WE'VE been periodically asking all semester why we study genocide. The academic taxonomy, generally pursued by the folks we've been reading, can't help but return to notions of blame and conscience. Rather than solely categorizing for the sake of some satisfactory definition, or striving towards some illusory preventative use, genocide studies contains a recurring preoccupation with guilt.
THIS was certainly my experience in whatever minimal scholastic exposure to genocide I encountered in middle school and high school. The important thing was to understand that the victims of genocide deserve my pity, and that the perpetrators deserve my abhorrence. It's a self-congratulatory assuaging of conscience that Swedish pop group Brainbombs attack in their 1990 single, "Anne Frank".
IN one of a few scarce interviews, two of the band members, brothers Dan and Peter Råberg, respond to the accusation that the lyrics to "Anne Frank" betray some kinship with Nazism:
Peter Råberg: "Just think about it, anyone who ever went to school was plagued by that book, that's why you hate Anne Frank. I find the novel rather tedious."
Dan Råberg: "She was a little whore who fucked Nazis."
THE obsession with the pitiful nobility of Anne Frank (writing in her diary) preached in school fosters resentment, as any prescriptive emotional agenda will. Using the ostensibly knowledge-directed study of a subject to perpetuate a deluded conscience is bad enough, but, as D. Råberg points out, there's money changing hands here as well. Suffering is commodified: those who would like to indulge their morbid fetishistic curiosities without diminishing their virtuous self-images can buy Anne Frank. Like the song says, she's a "dead whore," bought posthumously to fondle my conscience.

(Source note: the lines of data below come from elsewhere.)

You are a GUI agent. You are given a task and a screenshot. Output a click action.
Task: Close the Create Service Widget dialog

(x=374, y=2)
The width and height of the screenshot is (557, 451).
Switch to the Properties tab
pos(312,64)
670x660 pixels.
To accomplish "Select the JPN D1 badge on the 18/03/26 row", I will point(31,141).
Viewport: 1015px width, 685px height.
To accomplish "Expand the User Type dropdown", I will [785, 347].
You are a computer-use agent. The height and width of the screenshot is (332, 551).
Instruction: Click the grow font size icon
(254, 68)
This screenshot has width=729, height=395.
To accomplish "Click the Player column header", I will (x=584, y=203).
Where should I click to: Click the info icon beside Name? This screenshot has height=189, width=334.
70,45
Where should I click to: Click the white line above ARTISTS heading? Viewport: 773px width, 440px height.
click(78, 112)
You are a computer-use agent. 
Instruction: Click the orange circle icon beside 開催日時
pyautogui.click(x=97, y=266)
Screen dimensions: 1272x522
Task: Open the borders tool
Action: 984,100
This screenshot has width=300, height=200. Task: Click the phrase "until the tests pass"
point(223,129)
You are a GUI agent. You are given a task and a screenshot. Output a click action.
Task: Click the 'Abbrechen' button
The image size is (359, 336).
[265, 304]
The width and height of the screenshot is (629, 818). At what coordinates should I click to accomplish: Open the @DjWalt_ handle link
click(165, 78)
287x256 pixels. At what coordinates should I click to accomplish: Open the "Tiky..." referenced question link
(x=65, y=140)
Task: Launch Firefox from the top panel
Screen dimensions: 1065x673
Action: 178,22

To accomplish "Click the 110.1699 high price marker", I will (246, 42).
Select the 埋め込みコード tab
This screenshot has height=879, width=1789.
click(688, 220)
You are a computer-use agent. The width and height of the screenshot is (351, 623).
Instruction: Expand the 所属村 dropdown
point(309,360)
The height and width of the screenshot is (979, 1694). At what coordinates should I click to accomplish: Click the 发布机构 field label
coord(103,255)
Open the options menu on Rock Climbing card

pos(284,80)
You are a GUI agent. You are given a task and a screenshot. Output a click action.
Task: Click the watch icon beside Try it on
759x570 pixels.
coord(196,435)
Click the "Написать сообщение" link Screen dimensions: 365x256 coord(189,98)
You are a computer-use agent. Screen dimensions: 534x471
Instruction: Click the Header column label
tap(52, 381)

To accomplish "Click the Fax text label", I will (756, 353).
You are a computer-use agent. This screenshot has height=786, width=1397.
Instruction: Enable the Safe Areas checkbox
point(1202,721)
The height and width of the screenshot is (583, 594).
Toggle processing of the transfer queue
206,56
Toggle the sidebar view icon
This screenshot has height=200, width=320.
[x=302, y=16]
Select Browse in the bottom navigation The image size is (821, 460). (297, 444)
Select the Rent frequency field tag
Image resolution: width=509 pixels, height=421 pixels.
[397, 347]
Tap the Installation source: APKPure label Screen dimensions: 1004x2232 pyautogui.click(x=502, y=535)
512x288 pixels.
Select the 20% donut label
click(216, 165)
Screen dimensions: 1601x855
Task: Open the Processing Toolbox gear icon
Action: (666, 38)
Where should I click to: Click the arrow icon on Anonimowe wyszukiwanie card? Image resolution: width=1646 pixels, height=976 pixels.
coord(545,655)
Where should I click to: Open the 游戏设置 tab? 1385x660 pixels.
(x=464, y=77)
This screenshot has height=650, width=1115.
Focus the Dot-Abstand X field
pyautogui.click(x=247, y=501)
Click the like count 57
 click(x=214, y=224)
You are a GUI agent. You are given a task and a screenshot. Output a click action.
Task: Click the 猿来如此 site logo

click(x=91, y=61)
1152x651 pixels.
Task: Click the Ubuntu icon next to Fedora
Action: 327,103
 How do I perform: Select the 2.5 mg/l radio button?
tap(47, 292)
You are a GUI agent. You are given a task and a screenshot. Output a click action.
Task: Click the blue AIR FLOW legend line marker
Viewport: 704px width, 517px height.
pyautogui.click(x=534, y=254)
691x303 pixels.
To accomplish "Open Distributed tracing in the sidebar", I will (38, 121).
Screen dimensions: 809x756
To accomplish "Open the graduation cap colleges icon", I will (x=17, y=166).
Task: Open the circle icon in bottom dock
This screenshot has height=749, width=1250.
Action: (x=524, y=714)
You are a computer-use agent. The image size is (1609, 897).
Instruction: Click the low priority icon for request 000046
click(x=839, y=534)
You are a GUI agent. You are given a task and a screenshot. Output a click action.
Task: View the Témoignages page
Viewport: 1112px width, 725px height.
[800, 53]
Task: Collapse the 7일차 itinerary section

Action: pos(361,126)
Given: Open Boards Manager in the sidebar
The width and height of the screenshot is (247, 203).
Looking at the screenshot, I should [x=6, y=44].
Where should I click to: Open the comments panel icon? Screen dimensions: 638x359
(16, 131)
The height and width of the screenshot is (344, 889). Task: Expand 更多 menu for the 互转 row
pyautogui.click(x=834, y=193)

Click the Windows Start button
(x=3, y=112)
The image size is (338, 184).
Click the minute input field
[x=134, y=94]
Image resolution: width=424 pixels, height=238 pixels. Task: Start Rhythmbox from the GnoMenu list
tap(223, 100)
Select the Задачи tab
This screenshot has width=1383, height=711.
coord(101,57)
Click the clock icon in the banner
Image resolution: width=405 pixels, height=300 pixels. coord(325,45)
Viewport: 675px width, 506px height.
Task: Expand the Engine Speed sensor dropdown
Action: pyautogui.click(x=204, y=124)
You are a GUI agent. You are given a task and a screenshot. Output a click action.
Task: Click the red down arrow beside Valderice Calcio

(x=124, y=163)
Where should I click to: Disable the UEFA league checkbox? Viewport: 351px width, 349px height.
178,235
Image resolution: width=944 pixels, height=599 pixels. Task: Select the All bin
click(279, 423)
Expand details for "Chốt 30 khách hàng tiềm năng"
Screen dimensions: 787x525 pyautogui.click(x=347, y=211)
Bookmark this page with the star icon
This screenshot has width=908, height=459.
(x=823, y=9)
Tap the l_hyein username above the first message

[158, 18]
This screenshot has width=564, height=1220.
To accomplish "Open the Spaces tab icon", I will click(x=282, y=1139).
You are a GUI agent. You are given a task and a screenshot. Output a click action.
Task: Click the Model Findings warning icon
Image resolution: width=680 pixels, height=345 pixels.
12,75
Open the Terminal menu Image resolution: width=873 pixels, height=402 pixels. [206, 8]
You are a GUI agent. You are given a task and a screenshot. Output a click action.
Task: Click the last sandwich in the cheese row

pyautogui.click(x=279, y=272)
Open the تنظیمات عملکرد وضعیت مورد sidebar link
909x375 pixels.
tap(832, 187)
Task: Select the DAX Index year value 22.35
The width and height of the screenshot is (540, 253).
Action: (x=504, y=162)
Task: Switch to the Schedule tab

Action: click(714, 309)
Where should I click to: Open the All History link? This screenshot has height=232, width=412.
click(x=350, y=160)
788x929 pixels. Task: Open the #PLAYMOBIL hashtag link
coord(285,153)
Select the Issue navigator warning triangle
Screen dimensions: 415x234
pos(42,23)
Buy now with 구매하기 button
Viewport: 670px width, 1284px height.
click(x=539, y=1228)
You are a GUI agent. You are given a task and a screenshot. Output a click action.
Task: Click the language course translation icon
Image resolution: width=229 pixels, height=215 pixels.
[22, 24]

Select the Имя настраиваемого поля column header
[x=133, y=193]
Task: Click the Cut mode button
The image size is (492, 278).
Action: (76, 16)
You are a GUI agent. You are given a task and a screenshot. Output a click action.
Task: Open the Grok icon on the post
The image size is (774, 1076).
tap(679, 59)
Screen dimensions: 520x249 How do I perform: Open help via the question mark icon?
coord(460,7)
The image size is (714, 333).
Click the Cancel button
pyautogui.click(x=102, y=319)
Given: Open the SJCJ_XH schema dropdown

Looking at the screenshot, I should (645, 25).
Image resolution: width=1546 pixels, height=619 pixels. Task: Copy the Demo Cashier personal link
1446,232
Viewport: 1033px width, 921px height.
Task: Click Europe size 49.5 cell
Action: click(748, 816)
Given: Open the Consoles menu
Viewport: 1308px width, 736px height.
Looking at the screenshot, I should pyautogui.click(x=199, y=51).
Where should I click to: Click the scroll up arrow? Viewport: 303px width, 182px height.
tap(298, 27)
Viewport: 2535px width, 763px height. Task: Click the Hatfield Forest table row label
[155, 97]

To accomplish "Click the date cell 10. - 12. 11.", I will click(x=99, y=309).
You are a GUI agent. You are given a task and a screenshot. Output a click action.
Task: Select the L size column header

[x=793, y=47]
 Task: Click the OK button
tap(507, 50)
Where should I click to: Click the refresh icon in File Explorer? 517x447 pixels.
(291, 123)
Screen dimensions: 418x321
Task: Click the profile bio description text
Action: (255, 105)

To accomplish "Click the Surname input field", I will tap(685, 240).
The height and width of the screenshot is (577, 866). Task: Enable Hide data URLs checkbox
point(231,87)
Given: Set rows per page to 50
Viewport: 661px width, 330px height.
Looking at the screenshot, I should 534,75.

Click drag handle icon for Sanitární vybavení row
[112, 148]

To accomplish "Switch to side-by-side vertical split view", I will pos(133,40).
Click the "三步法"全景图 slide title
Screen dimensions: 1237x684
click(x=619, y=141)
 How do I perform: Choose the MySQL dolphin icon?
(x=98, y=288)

IF there is a good reason to study genocide, it is obscured by fawning over victims and demonizing agents. Primo Levi's "Gray Zone" is a commendable alternative to the simplistic dualism which Brainbombs and I encountered in our respective primary educations. The use of that kind of a study is firstly to debunk the dualistic approach, but what does it move towards of itself?
AS Quinton said recently in class, the notion that the study of genocide can be useful in preventing future genocide is unrealistic. Disregarding that as a possible reason, maybe the study of genocide can provide a somehow relatively accurate understanding, for the sake of itself, of the general mechanisms of massively focused human action.
BUT genocide storytelling also has quite a dramatic allure, the quality that allowed Anne Frank's diary to sell so well. There may be motives at play in the study of genocide that are decidedly not noble. Turning again to pop music for wisdom, here is William Bennett of Whitehouse, writing in 2001:
"[Those] who prefer art that 'raises questions' are certainly as disgusting as those rubbered dilettantes who recognize that the answers are what you masturbate over."